Louisiana State University Press
2007
sidottu
During the Civil War, the strategically located town of Winchester, Virginia, suffered from the constant turmoil of military campaigning perhaps more than any other town. Occupied dozens of times by alternating Union and Confederate forces, Winchester suffered through three major battles, including some seventy smaller skirmishes. In his voluminous community study of the town over the course of four tumultuous years, Richard R. Duncan shows that in many ways Winchester's history provides a paradigm of the changing nature of the war. Indeed, Duncan reveals how the town offers a microcosm of the war: slavery collapsed, women assumed control in the absence of men, and civilians vied for authority alongside an assortment of revolving military commanders. Control over Winchester was vital for both the North and the South.
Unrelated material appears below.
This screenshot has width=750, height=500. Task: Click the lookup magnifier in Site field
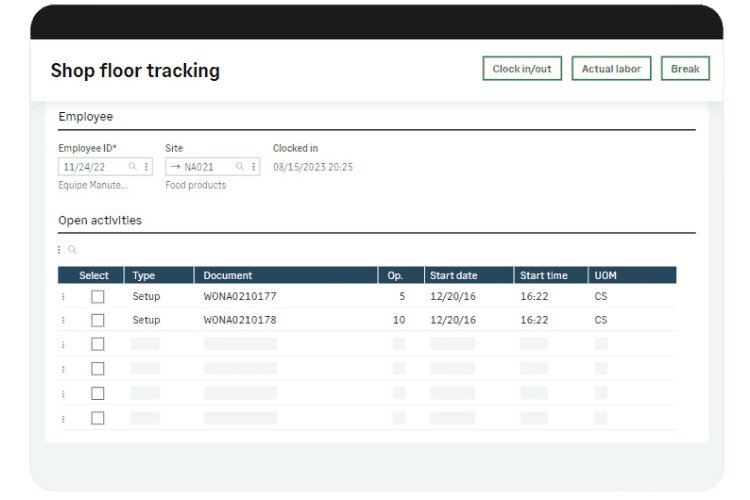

Confederates used it as a base to strike the Baltimore and Ohio Railroad and conduct raids into western Maryland and Pennsylvania, and when Federal forces occupied the town, they threatened Staunton -- Lee's breadbasket -- and the Virginia Central Railroad. At various times during the war, generals ""Stonewall"" Jackson, Nathaniel Banks, Robert Milroy, Richard Ewell, Jubal Early, and Philip Sheridan each controlled the town. Guerrilla activity further compounded the region's strife as insecurity became the norm for its civilian population.In this first scholarly treatment of occupied Winchester, Duncan has compiled a narrative of voices from the entire community, including those of groups often omitted from such studies, such as slaves, women, and Confederate dissenters. He shows how Federal occupation meant an early end to slavery in Winchester and how the paucity of men left women to serve as the major cohesive force in the community, making them a bulwark of Confederate support. He also explores the tensions between civilians and military personnel that inevitably arose as each group sought to protect its interests. The war, Duncan explains, left Winchester a landscape of wreckage and economic loss. A fascinating case study of civilian survival amid the turmoil of war, Beleaguered Winchester will appeal to Civil War scholars and enthusiasts alike.